EDITORIALE del Segretario Generale Tiani
La democrazia si è ammalata
Roma, 21 giugno 2012 -La crisi non ha mostrato solo i grandi limiti del capitalismo e del mercato globale, ma soprattutto quelli della politica, non in grado di arginare lo strapotere dei nuovi processi finanziari, individualisti ed egoisti, veri padroni del mondo. I movimenti spontanei di cittadini contestano la distanza creatasi tra il sistema istituzionale, politico ed economico e la realtà della vita quotidiana, in tale contesto il modello della democrazia rappresentativa ha mostrato evidenti crepe, si è resa vulnerabile e l’uomo comune del movimento a cinque stelle l’ha dimostrato nell’ultima tornata elettorale.
La protesta degli indignados spagnoli quella d’oltre oceano e del popolo greco, contro il potere finanziario e politico, è così sentita e profonda da coinvolgere grandi masse di popolazioni, convinte che possano far nascere nuove forme di partecipazione democratica. La Grecia vive la sua crisi a causa di uno stato inefficiente, clientelare e indebitato, dall’altra parte del mondo gli Stati Uniti d’America con la loro idea di liberismo sfrenato fatto di poche regole e giochi di borsa, appannaggio esclusivo della grande finanza e delle banche che hanno originato la crisi, non riescono più a proporre salutari idee per la crescita.
L’illusione della ricchezza prodotta dalle borse è stata capace di “narcotizzare” le coscienze oltre che il mercato, confinando in un angolo il ciclo naturale della produzione di beni e servizi, privando di valore il lavoro di chi li produce, concausa della rottura dell’equilibrio del sistema economico politico occidentale, portandolo al collasso. L’Europa e gli Stati Uniti d’America culle della democrazia e dell’economia di mercato devono riconoscere di aver fallito, tutto è rimesso in discussione, il mondo sta cambiando velocemente. La democrazia rappresentativa italiana ha mostrato i suoi limiti, sia rispetto alle politiche di governo adottate che all’organizzazione dello Stato, il populismo demagogico e l’ingovernabilità di questi ultimi anni ha contribuito ad accelerare un lento decadente processo già in atto. Nonostante tutto, il nostro sistema di governo dal dopoguerra a oggi ha tenuto. Almeno nella nostra comunità politica, la Repubblica parlamentare ha trionfato sulle dittature e la demagogia, anche se su di essa continuano a incombere minacce populiste, accompagnate da azioni separatiste e nazionaliste, che confliggono con la politica europea. Va detto, che i sistemi dei governi occidentali e l’economia di mercato nonostante i limiti mostrati, hanno realizzato società aperte e Stati rispettosi delle libertà dei cittadini.

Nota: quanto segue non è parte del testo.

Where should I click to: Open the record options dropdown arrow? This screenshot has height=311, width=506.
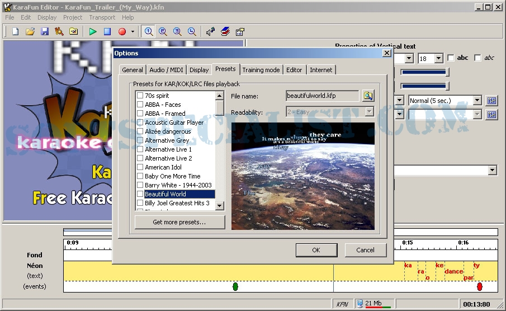(133, 31)
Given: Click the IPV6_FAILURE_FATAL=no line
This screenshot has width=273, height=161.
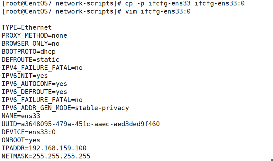Looking at the screenshot, I should 42,100.
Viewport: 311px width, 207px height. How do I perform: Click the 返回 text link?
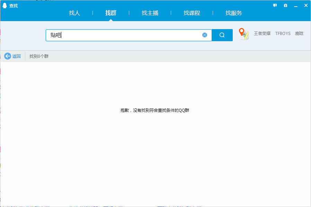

Allora perché in molti invocano la democrazia diretta, alternativa per il governo di una società complessa come la nostra? Forse perché la crisi ha colpito con una tale forza il sistema politico economico da mostrarne spietatamente l'incapacità, superficialità e in alcuni casi incompetenza di molti gruppi dirigenti nel governare le politiche finanziarie, industriali e del lavoro, di conseguenza il nostro sistema democratico si è irrigidito proprio nel suo punto centrale, la legittimità politica di chi governa, dei partiti e del sistema parlamentare. La crisi del sistema politico italiano è ormai sotto gli occhi di tutti, con la sua incapacità e resistenza nel rinnovarsi, altrettanto evidente la sottomissione del potere politico ai gruppi d’interesse, che governano l’economia e le banche centrali, la debolezza del sistema politico ha scoper-to il fianco della nostra economia agli attacchi frequenti degli speculatori.
Dopo il crollo delle ideologie, conseguenza dello sgretolamento del muro di Berlino, la politica è in difficoltà nel cercare un nuovo equilibrio, occorre fare i conti con il nuovo ordine mondiale e una questione morale che dai tempi di tangentopoli è tema quotidianamente all’ordine del giorno. La nostra democrazia è affetta da una crisi endemica, si è ammalata. Se il sistema dei partiti non riuscirà a rinnovarsi, la crisi della rappresentanza politica consegnerà definitivamente ai padroni dei mercati il destino della vita dei cittadini, e certamente, non guarderanno all’interesse generale, ma solo al proprio profitto.